Rifiuti e posidonia, Forza Italia: «Alghero offre un’immagine indecorosa nel pieno dell’estate»

Dal porto all'agro, Forza Italia fotografa lo stato di abbandono del territorio: «La Giunta Cacciotto fa solo propaganda con la distribuzione delle buste, ma l'appalto non parte davvero».

Le recenti dichiarazioni dell’assessore all’Ambiente Raniero Selva non convincono l’opposizione, che anzi le interpreta come una parziale ammissione di colpa. Il gruppo consiliare di Forza Italia — composto da Marco Tedde, Antonello Peru, Lina Bardino e Nina Ansini — boccia senza appello la linea della maggioranza, definendo «inconsistente» il continuo tentativo di scaricare le responsabilità sulle gestioni passate. Secondo gli esponenti azzurri, dopo ben due anni dall’insediamento dell’esecutivo guidato da Raimondo Cacciotto, il tempo delle scuse è ampiamente scaduto e la città si ritrova oggi nel pieno di una vera e propria emergenza ambientale.

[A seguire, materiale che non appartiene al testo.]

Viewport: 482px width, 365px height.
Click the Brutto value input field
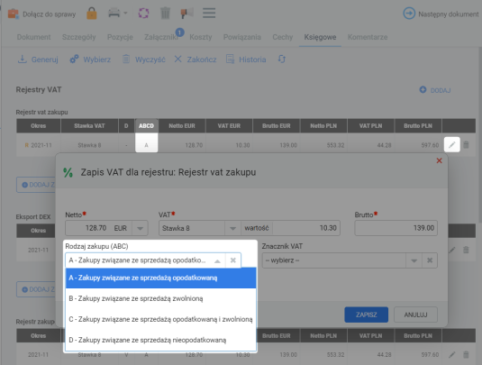396,228
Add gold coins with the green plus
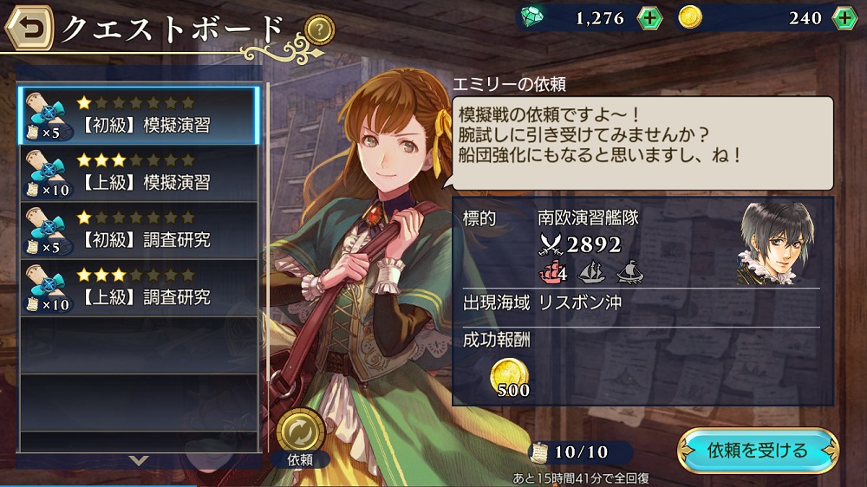This screenshot has width=867, height=487. (x=844, y=18)
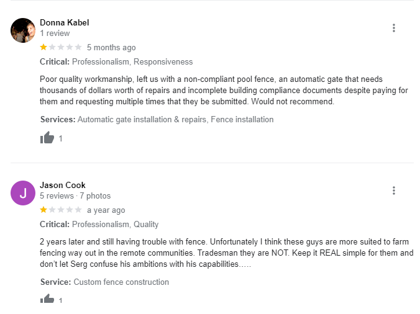Open Donna Kabel's profile photo
This screenshot has height=314, width=420.
[23, 30]
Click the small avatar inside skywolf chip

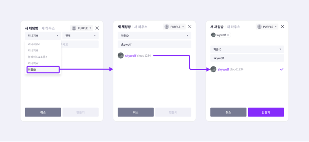click(213, 35)
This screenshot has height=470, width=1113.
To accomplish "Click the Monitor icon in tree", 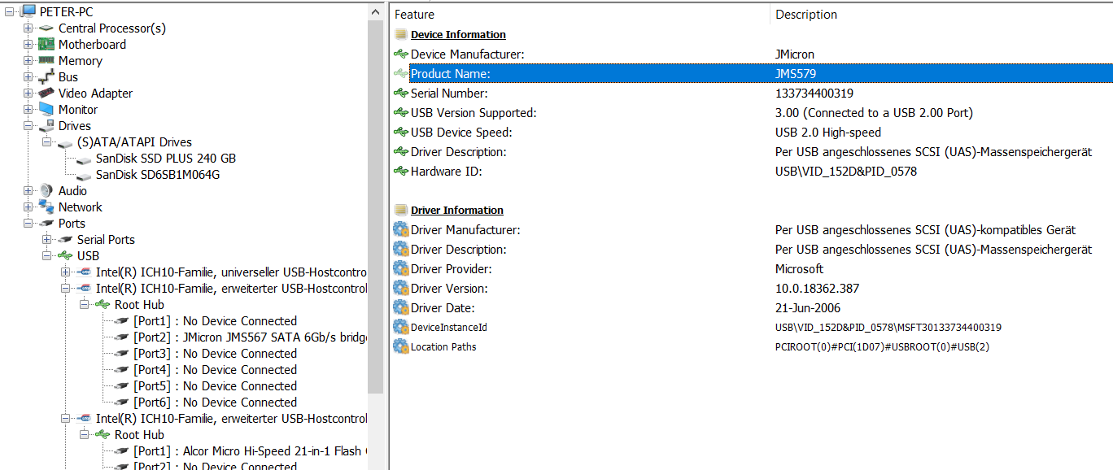I will pos(46,110).
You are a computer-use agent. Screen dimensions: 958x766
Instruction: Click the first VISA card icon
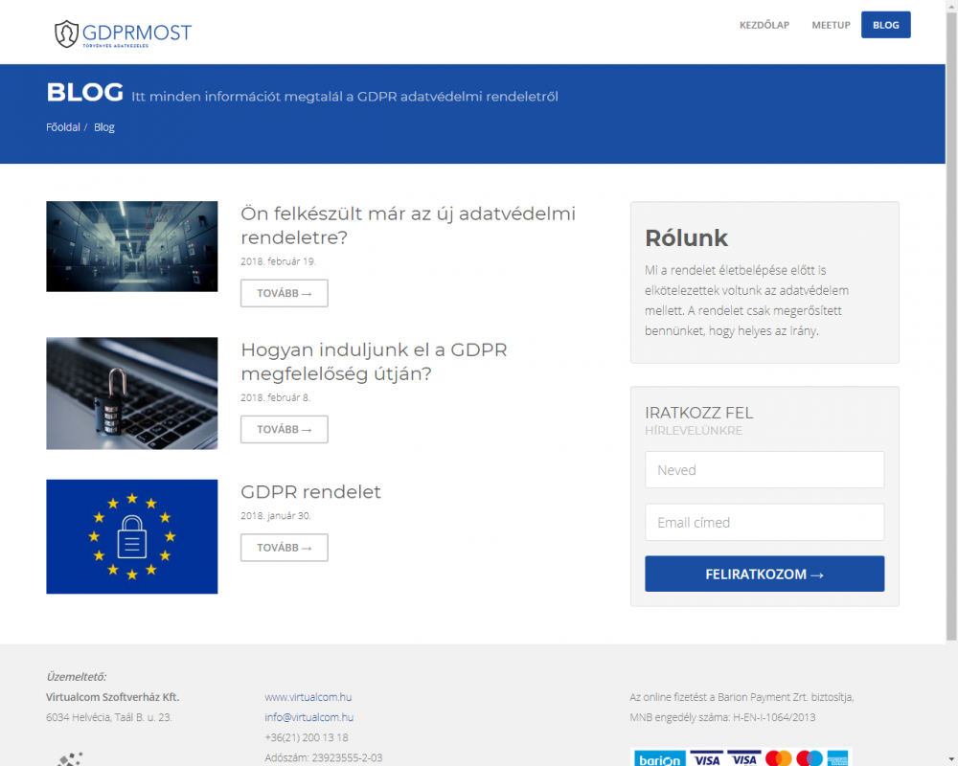pyautogui.click(x=706, y=758)
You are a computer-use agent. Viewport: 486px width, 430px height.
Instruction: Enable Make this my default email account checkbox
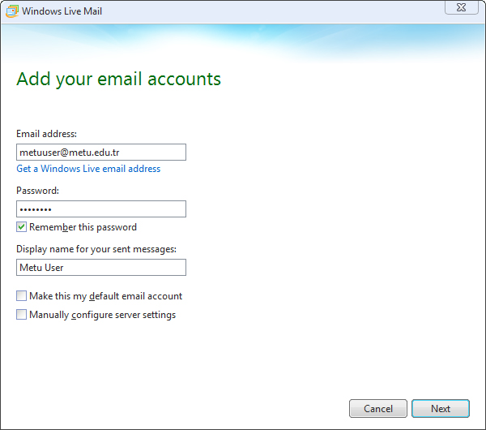coord(21,296)
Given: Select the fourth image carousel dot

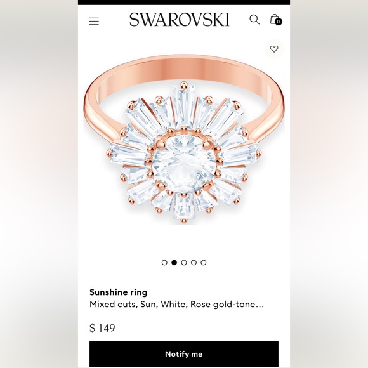Looking at the screenshot, I should (194, 263).
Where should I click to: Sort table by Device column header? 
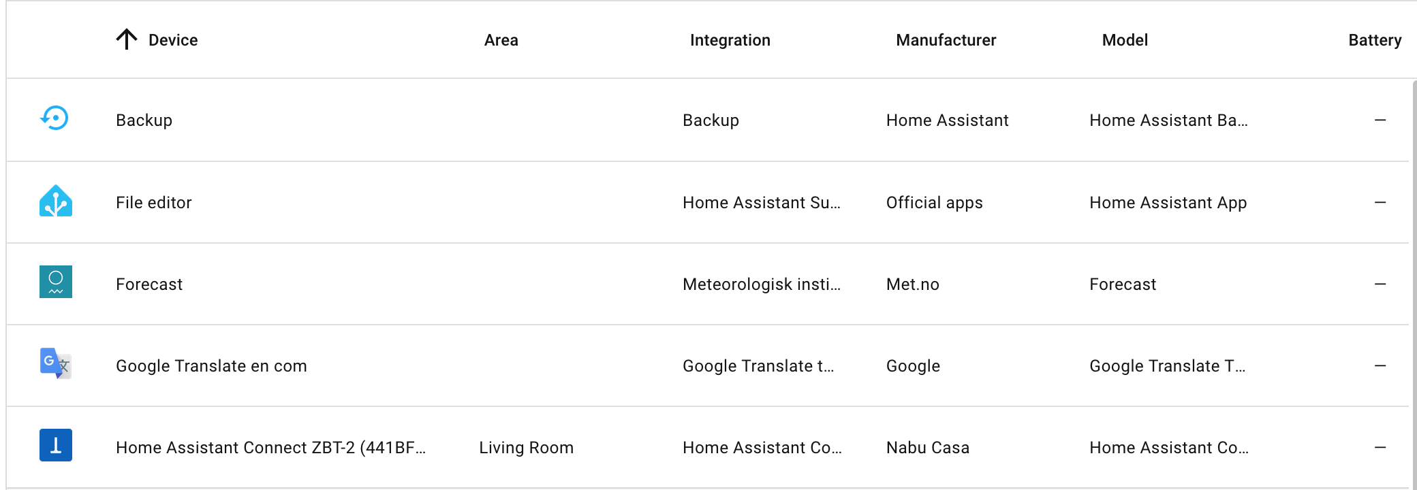173,40
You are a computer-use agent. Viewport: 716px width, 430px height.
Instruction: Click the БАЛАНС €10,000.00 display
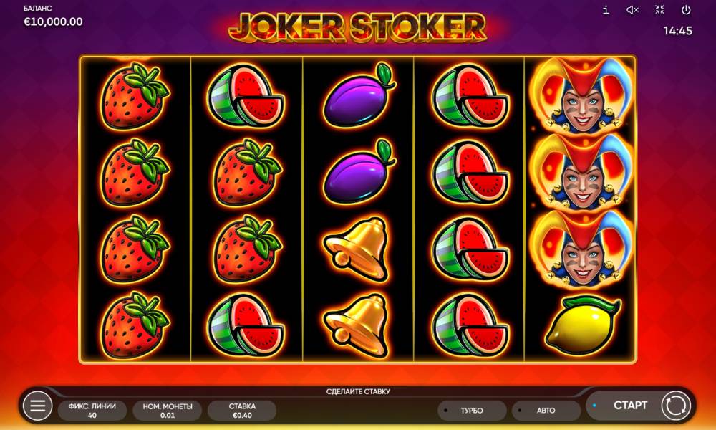[x=53, y=16]
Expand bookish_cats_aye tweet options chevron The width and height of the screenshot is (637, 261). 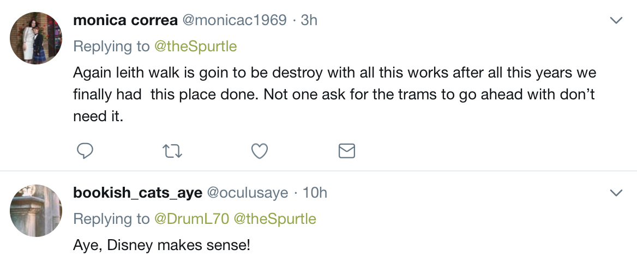616,193
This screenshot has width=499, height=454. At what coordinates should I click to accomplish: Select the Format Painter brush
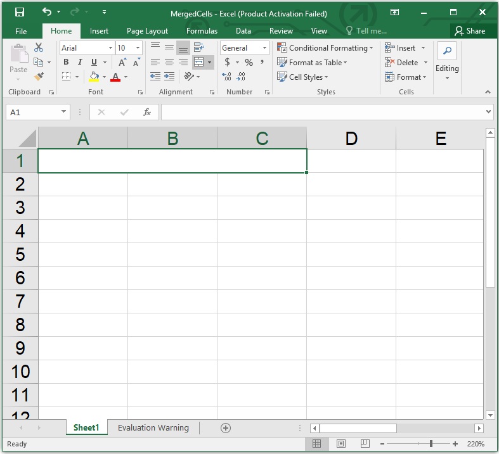(39, 77)

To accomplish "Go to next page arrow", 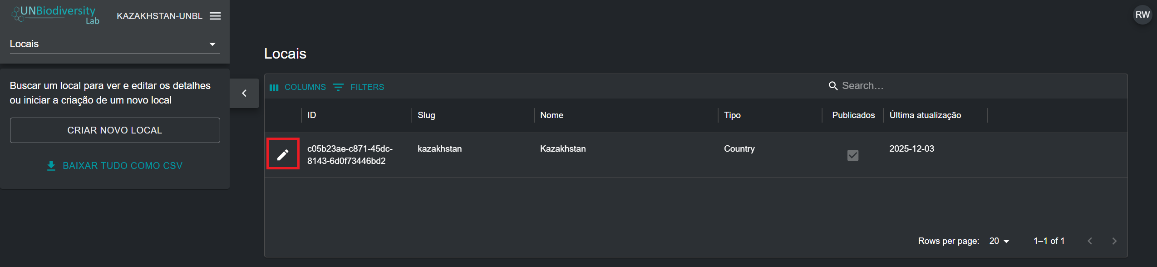I will coord(1114,241).
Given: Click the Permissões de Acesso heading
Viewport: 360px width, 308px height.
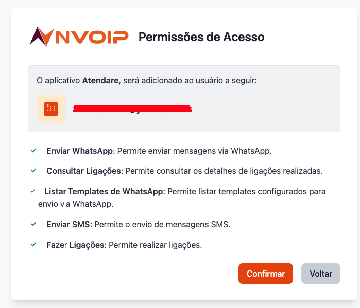Looking at the screenshot, I should click(x=201, y=37).
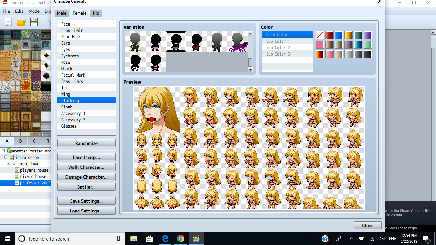This screenshot has width=436, height=245.
Task: Open File Explorer from the taskbar
Action: click(x=133, y=239)
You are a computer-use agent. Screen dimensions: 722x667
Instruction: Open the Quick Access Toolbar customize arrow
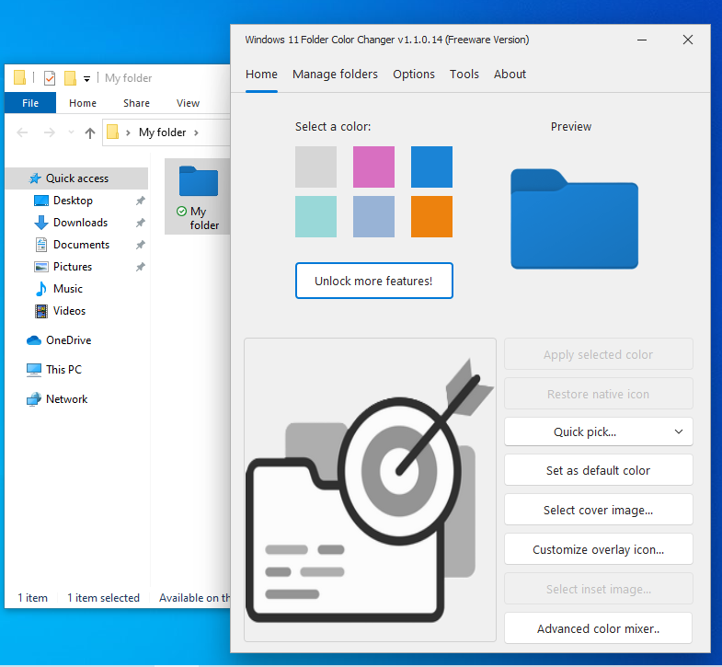click(86, 79)
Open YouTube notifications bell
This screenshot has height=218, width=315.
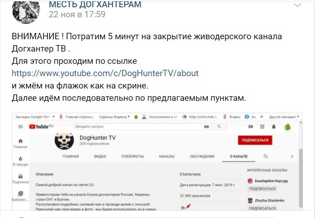[x=273, y=126]
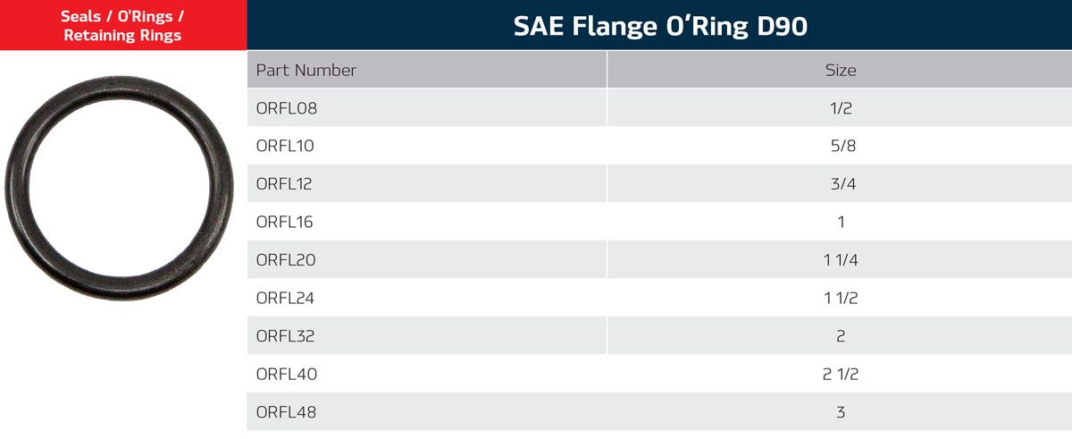1072x439 pixels.
Task: Click the 2 1/2 size value
Action: [x=841, y=374]
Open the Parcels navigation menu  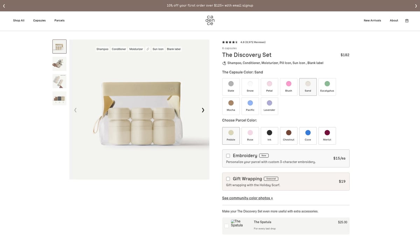[59, 20]
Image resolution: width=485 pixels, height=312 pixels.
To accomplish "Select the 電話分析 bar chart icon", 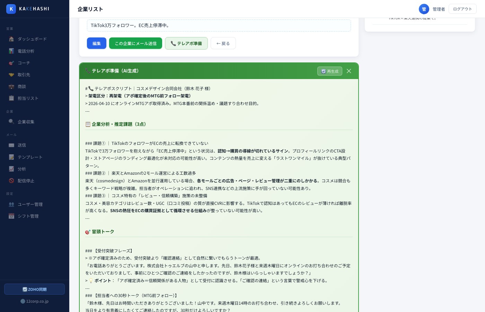I will [11, 51].
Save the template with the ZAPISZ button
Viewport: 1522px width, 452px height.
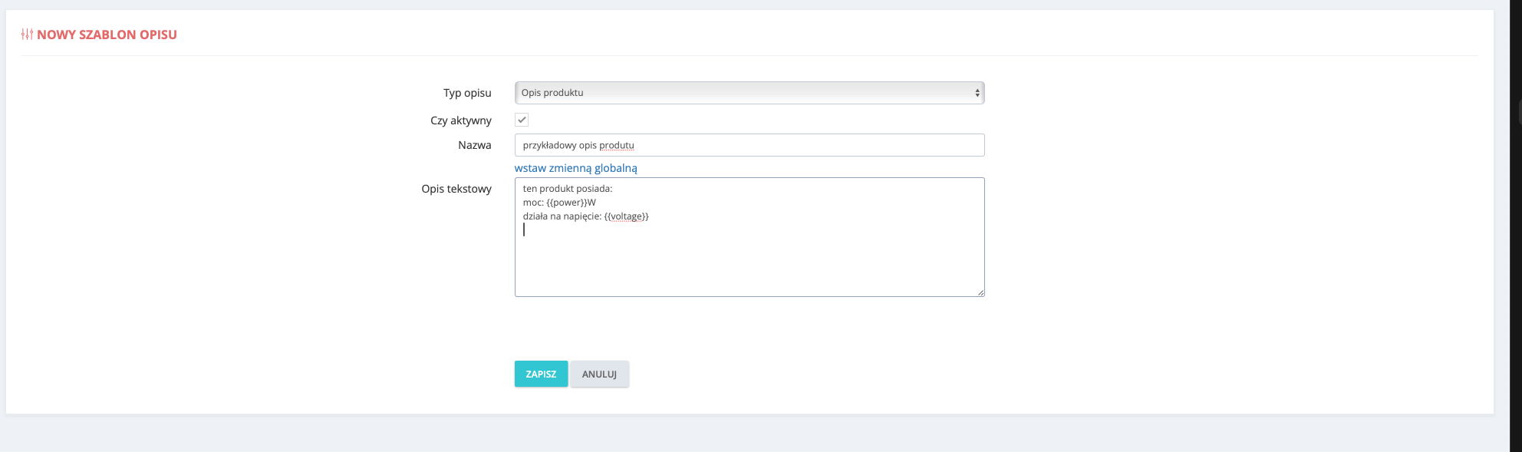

Per i consiglieri di Forza Italia, la realtà dei fatti smentirebbe la narrazione di una macchina amministrativa efficiente. Gli unici provvedimenti concreti visibili, ironizzano dall’opposizione, si ridurrebbero alla semplice consegna dei sacchetti per la differenziata, mentre i paventati nuovi mezzi della nettezza urbana resterebbero ancora invisibili sulle strade.

Lo scenario descritto dal centrodestra parla di un territorio in profonda sofferenza: dal centro storico, descritto come sommerso da buste e rifiuti ingombranti, fino alle banchine del porto e alle borgate rurali dell’agro, lasciate in uno stato di totale abbandono e sporcizia. A peggiorare il quadro del decoro urbano si aggiungerebbero inoltre i cumuli di posidonia non rimossi dai litorali. Una tensione strutturale confermata anche sul fronte sindacale, con i lavoratori pronti a incrociare le braccia il prossimo 9 luglio.

Forza Italia risponde punto su punto anche sulla cronistoria delle percentuali di raccolta differenziata sventolate dall’esecutivo, contestando apertamente le cifre diffuse da via Tarragona: «Ci preme correggere l’assessore Selva: durante la Giunta Tedde, che nel 2008 avviò sperimentalmente il servizio, la quota di differenziata raggiunse il 42,5% certificato dai dati Ispra, e non il 30% da lui erroneamente sbandierato. Evidentemente la sua lunga assenza dalle dinamiche della politica locale gli fa scontare una scarsa conoscenza della materia, che oggi purtroppo si riflette sulla gestione quotidiana della città».